Unimaginable horrors apparently weren’t enough for the makers of “The Promise”; they also felt compelled to throw in a love triangle, as though Michael Bay’s “Pearl Harbor” was a movie worth ripping off. And so Mikael is in love with Ana (Charlotte Le Bon), but she’s dating a gallant yet shifty Associated Press reporter (Christian Bale, with an aggressive goatee), who takes time out of spiriting news of war crimes out of Turkey to intimidate his romantic rival. Will they survive the genocide? And, perhaps most importantly, which one will Ana choose?

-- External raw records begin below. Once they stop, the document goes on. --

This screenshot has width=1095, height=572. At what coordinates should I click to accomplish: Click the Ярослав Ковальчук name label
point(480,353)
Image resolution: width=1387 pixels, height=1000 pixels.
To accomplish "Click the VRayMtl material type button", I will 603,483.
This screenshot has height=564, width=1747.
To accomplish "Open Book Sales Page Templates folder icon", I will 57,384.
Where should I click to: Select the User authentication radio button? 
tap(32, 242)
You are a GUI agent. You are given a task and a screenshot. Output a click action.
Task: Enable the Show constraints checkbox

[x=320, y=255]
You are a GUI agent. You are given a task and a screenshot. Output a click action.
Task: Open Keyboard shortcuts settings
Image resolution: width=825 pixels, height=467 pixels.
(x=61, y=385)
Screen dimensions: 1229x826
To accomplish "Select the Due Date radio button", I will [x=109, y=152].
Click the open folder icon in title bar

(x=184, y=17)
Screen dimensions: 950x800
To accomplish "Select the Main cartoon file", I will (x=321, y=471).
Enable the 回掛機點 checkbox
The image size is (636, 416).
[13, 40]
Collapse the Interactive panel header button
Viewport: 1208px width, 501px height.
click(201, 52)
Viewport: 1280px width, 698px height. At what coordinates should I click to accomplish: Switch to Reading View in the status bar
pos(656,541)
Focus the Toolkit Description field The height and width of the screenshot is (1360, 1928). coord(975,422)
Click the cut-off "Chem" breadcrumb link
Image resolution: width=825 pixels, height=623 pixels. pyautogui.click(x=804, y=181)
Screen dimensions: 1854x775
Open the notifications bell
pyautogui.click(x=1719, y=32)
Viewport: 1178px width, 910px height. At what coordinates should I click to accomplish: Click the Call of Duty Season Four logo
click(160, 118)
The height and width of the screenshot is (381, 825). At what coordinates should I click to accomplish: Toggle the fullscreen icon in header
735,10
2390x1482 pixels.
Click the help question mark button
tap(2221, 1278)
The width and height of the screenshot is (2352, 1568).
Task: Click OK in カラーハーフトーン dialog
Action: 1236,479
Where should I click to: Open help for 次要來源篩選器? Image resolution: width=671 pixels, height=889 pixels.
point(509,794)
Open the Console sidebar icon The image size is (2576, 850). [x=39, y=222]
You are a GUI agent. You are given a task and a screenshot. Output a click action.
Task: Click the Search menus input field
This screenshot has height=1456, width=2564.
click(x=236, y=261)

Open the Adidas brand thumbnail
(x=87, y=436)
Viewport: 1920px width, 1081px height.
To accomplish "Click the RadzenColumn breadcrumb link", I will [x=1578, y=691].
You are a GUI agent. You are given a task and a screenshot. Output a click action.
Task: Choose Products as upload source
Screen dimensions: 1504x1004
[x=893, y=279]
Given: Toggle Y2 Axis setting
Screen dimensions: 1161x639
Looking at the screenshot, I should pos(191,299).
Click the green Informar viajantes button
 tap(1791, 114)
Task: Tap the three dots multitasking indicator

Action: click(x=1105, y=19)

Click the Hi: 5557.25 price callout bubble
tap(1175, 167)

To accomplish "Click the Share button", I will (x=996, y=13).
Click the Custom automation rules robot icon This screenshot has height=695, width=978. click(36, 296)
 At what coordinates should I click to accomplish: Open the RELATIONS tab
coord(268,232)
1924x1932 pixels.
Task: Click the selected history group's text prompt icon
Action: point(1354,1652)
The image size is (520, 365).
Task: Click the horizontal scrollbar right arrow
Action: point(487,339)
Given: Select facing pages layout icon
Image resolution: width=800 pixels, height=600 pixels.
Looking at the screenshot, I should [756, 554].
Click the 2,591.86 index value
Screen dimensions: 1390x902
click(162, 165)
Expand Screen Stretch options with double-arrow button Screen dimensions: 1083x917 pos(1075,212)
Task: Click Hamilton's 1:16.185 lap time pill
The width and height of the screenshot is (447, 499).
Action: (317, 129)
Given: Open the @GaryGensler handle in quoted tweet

This is the kind of well-meaning but clueless film where no one looks like their ethnicity, where great English actors (like Tom Hollander) look like they simply fell asleep in a tanning booth. Lilywhite Le Bon is supposed to be playing Armenian, too, and the film awkwardly explains this away by saying she spent years in Paris, which apparently lightened her complexion and Frenchified her accent. By the coda, in which Isaac makes a fiery wedding toast while pounding the table a la Steven Seagal at the end of “On Deadly Ground,” it’s hard not to chuckle at a movie that’s trying, poorly, to do the Lord’s work.